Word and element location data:
***

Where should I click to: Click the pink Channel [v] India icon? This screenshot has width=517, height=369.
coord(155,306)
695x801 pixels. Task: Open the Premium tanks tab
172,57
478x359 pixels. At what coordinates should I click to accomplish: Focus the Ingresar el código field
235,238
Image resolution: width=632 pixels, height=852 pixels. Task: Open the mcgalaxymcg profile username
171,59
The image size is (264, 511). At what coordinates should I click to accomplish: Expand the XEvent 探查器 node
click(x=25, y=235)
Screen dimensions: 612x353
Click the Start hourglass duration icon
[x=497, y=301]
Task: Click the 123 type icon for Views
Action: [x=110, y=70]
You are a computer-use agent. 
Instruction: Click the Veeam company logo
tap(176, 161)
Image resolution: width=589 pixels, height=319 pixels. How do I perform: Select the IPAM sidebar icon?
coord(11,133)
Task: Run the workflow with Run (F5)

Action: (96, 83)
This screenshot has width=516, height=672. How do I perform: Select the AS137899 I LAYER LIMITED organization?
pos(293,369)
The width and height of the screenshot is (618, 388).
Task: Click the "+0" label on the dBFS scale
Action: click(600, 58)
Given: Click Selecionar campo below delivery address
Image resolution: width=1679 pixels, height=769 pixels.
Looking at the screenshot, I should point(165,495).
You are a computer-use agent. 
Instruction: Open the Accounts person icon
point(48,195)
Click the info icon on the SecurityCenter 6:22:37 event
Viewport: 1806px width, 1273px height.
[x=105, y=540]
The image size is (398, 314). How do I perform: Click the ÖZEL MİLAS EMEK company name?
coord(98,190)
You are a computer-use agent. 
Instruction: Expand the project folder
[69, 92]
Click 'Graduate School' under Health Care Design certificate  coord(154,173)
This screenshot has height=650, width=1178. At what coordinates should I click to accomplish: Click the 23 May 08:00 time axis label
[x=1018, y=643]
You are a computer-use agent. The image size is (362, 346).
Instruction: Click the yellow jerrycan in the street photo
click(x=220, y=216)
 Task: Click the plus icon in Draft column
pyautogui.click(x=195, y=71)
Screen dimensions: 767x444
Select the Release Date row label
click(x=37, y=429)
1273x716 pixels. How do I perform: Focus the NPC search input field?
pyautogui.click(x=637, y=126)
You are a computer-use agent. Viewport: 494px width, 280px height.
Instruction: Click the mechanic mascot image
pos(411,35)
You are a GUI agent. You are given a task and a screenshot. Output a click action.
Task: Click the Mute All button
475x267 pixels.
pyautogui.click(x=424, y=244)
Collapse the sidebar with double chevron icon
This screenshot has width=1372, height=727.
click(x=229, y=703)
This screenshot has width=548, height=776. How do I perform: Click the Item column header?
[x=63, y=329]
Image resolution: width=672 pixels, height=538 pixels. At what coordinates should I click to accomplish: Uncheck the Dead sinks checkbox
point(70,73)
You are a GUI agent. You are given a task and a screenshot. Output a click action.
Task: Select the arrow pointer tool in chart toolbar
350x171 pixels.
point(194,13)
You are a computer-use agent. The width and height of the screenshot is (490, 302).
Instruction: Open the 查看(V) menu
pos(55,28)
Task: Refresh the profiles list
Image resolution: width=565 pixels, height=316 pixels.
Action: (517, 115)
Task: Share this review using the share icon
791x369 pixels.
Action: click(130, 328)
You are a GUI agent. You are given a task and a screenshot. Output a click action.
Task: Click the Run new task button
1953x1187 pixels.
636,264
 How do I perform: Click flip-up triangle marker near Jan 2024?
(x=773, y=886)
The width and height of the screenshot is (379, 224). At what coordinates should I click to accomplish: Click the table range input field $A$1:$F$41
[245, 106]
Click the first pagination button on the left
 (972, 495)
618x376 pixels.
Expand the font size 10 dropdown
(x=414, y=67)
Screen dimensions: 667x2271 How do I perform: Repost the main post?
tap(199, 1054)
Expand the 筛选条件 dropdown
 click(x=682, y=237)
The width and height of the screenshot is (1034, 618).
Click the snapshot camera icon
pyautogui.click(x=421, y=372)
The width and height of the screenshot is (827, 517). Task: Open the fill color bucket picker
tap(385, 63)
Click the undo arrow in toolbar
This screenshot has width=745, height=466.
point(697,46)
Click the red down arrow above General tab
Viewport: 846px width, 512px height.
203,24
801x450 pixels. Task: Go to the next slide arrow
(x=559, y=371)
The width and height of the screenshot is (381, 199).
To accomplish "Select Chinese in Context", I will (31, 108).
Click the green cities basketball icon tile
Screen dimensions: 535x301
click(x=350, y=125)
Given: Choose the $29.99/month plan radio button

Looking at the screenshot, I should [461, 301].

***

Problem requirements:
Could you convert every line of the listing above into a JSON list of strings, one string per line, omitting blank lines?

Answer to this problem:
[
  "Where should I click to: Click the pink Channel [v] India icon? This screenshot has width=517, height=369.",
  "coord(155,306)",
  "695x801 pixels. Task: Open the Premium tanks tab",
  "172,57",
  "478x359 pixels. At what coordinates should I click to accomplish: Focus the Ingresar el código field",
  "235,238",
  "Image resolution: width=632 pixels, height=852 pixels. Task: Open the mcgalaxymcg profile username",
  "171,59",
  "The image size is (264, 511). At what coordinates should I click to accomplish: Expand the XEvent 探查器 node",
  "click(x=25, y=235)",
  "Screen dimensions: 612x353",
  "Click the Start hourglass duration icon",
  "[x=497, y=301]",
  "Task: Click the 123 type icon for Views",
  "Action: [x=110, y=70]",
  "You are a computer-use agent. ",
  "Instruction: Click the Veeam company logo",
  "tap(176, 161)",
  "Image resolution: width=589 pixels, height=319 pixels. How do I perform: Select the IPAM sidebar icon?",
  "coord(11,133)",
  "Task: Run the workflow with Run (F5)",
  "Action: (96, 83)",
  "This screenshot has width=516, height=672. How do I perform: Select the AS137899 I LAYER LIMITED organization?",
  "pos(293,369)",
  "The width and height of the screenshot is (618, 388).",
  "Task: Click the \"+0\" label on the dBFS scale",
  "Action: click(600, 58)",
  "Given: Click Selecionar campo below delivery address",
  "Image resolution: width=1679 pixels, height=769 pixels.",
  "Looking at the screenshot, I should point(165,495).",
  "You are a computer-use agent. ",
  "Instruction: Open the Accounts person icon",
  "point(48,195)",
  "Click the info icon on the SecurityCenter 6:22:37 event",
  "Viewport: 1806px width, 1273px height.",
  "[x=105, y=540]",
  "The image size is (398, 314). How do I perform: Click the ÖZEL MİLAS EMEK company name?",
  "coord(98,190)",
  "You are a computer-use agent. ",
  "Instruction: Expand the project folder",
  "[69, 92]",
  "Click 'Graduate School' under Health Care Design certificate  coord(154,173)",
  "This screenshot has height=650, width=1178. At what coordinates should I click to accomplish: Click the 23 May 08:00 time axis label",
  "[x=1018, y=643]",
  "You are a computer-use agent. The image size is (362, 346).",
  "Instruction: Click the yellow jerrycan in the street photo",
  "click(x=220, y=216)",
  " Task: Click the plus icon in Draft column",
  "pyautogui.click(x=195, y=71)",
  "Screen dimensions: 767x444",
  "Select the Release Date row label",
  "click(x=37, y=429)",
  "1273x716 pixels. How do I perform: Focus the NPC search input field?",
  "pyautogui.click(x=637, y=126)",
  "You are a computer-use agent. Viewport: 494px width, 280px height.",
  "Instruction: Click the mechanic mascot image",
  "pos(411,35)",
  "You are a GUI agent. You are given a task and a screenshot. Output a click action.",
  "Task: Click the Mute All button",
  "475x267 pixels.",
  "pyautogui.click(x=424, y=244)",
  "Collapse the sidebar with double chevron icon",
  "This screenshot has width=1372, height=727.",
  "click(x=229, y=703)",
  "This screenshot has width=548, height=776. How do I perform: Click the Item column header?",
  "[x=63, y=329]",
  "Image resolution: width=672 pixels, height=538 pixels. At what coordinates should I click to accomplish: Uncheck the Dead sinks checkbox",
  "point(70,73)",
  "You are a GUI agent. You are given a task and a screenshot. Output a click action.",
  "Task: Select the arrow pointer tool in chart toolbar",
  "350x171 pixels.",
  "point(194,13)",
  "You are a computer-use agent. The width and height of the screenshot is (490, 302).",
  "Instruction: Open the 查看(V) menu",
  "pos(55,28)",
  "Task: Refresh the profiles list",
  "Image resolution: width=565 pixels, height=316 pixels.",
  "Action: (517, 115)",
  "Task: Share this review using the share icon",
  "791x369 pixels.",
  "Action: click(130, 328)",
  "You are a GUI agent. You are given a task and a screenshot. Output a click action.",
  "Task: Click the Run new task button",
  "1953x1187 pixels.",
  "636,264",
  " How do I perform: Click flip-up triangle marker near Jan 2024?",
  "(x=773, y=886)",
  "The width and height of the screenshot is (379, 224). At what coordinates should I click to accomplish: Click the table range input field $A$1:$F$41",
  "[245, 106]",
  "Click the first pagination button on the left",
  " (972, 495)",
  "618x376 pixels.",
  "Expand the font size 10 dropdown",
  "(x=414, y=67)",
  "Screen dimensions: 667x2271 How do I perform: Repost the main post?",
  "tap(199, 1054)",
  "Expand the 筛选条件 dropdown",
  " click(x=682, y=237)",
  "The width and height of the screenshot is (1034, 618).",
  "Click the snapshot camera icon",
  "pyautogui.click(x=421, y=372)",
  "The width and height of the screenshot is (827, 517). Task: Open the fill color bucket picker",
  "tap(385, 63)",
  "Click the undo arrow in toolbar",
  "This screenshot has width=745, height=466.",
  "point(697,46)",
  "Click the red down arrow above General tab",
  "Viewport: 846px width, 512px height.",
  "203,24",
  "801x450 pixels. Task: Go to the next slide arrow",
  "(x=559, y=371)",
  "The width and height of the screenshot is (381, 199).",
  "To accomplish \"Select Chinese in Context\", I will (31, 108).",
  "Click the green cities basketball icon tile",
  "Screen dimensions: 535x301",
  "click(x=350, y=125)",
  "Given: Choose the $29.99/month plan radio button",
  "Looking at the screenshot, I should [461, 301]."
]